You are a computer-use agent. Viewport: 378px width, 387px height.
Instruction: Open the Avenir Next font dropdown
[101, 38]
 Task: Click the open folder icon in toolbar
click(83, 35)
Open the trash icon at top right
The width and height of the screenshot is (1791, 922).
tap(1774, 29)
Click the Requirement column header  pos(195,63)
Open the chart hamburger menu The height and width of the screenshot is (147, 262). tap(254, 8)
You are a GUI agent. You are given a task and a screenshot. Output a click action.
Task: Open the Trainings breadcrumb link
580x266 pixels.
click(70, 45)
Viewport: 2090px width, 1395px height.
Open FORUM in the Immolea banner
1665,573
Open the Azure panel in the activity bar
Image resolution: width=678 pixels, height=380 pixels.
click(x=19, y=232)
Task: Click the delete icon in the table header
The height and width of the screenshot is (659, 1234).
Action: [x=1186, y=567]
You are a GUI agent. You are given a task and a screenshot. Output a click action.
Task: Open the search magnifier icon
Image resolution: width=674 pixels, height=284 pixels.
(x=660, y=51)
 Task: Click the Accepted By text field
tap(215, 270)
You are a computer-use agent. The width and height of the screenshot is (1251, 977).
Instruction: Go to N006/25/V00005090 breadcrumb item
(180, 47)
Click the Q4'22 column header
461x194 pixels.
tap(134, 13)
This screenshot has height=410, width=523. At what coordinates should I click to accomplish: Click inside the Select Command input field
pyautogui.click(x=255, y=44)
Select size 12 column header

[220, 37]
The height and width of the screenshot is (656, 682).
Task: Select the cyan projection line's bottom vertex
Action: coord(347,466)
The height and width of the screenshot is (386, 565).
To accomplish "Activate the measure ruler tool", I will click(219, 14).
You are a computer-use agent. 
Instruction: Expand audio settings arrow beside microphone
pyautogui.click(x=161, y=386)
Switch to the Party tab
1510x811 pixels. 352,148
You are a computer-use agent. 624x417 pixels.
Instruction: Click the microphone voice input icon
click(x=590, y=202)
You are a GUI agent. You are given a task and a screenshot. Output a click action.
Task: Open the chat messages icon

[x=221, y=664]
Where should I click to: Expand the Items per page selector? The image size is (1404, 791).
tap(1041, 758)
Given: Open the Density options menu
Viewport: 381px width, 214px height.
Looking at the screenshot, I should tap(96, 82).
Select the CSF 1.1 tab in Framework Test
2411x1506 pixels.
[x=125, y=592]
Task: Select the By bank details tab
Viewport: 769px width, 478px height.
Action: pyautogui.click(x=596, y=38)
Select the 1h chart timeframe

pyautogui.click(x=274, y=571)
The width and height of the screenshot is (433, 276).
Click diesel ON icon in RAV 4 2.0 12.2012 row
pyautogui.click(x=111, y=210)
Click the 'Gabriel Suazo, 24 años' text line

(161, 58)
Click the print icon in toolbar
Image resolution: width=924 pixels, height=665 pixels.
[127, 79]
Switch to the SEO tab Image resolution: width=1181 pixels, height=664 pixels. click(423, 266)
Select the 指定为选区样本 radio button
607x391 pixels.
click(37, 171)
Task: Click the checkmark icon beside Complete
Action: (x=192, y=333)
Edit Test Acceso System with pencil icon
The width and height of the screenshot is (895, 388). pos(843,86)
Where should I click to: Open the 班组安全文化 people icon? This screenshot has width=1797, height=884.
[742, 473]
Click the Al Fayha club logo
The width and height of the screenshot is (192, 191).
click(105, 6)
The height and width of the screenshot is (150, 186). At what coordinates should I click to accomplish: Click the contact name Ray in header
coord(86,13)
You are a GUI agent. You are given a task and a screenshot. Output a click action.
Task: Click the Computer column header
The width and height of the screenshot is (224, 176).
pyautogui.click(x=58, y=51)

=-=-=

* _Brief_
Copy the items word for word, beginning at the line that contains "You are a computer-use agent. The" and ending after the line that contains "will click(219, 14).".

* _Written response_
You are a computer-use agent. The width and height of the screenshot is (1251, 977).
Instruction: Go to N006/25/V00005090 breadcrumb item
(180, 47)
Click the Q4'22 column header
461x194 pixels.
tap(134, 13)
This screenshot has height=410, width=523. At what coordinates should I click to accomplish: Click inside the Select Command input field
pyautogui.click(x=255, y=44)
Select size 12 column header

[220, 37]
The height and width of the screenshot is (656, 682).
Task: Select the cyan projection line's bottom vertex
Action: coord(347,466)
The height and width of the screenshot is (386, 565).
To accomplish "Activate the measure ruler tool", I will click(219, 14).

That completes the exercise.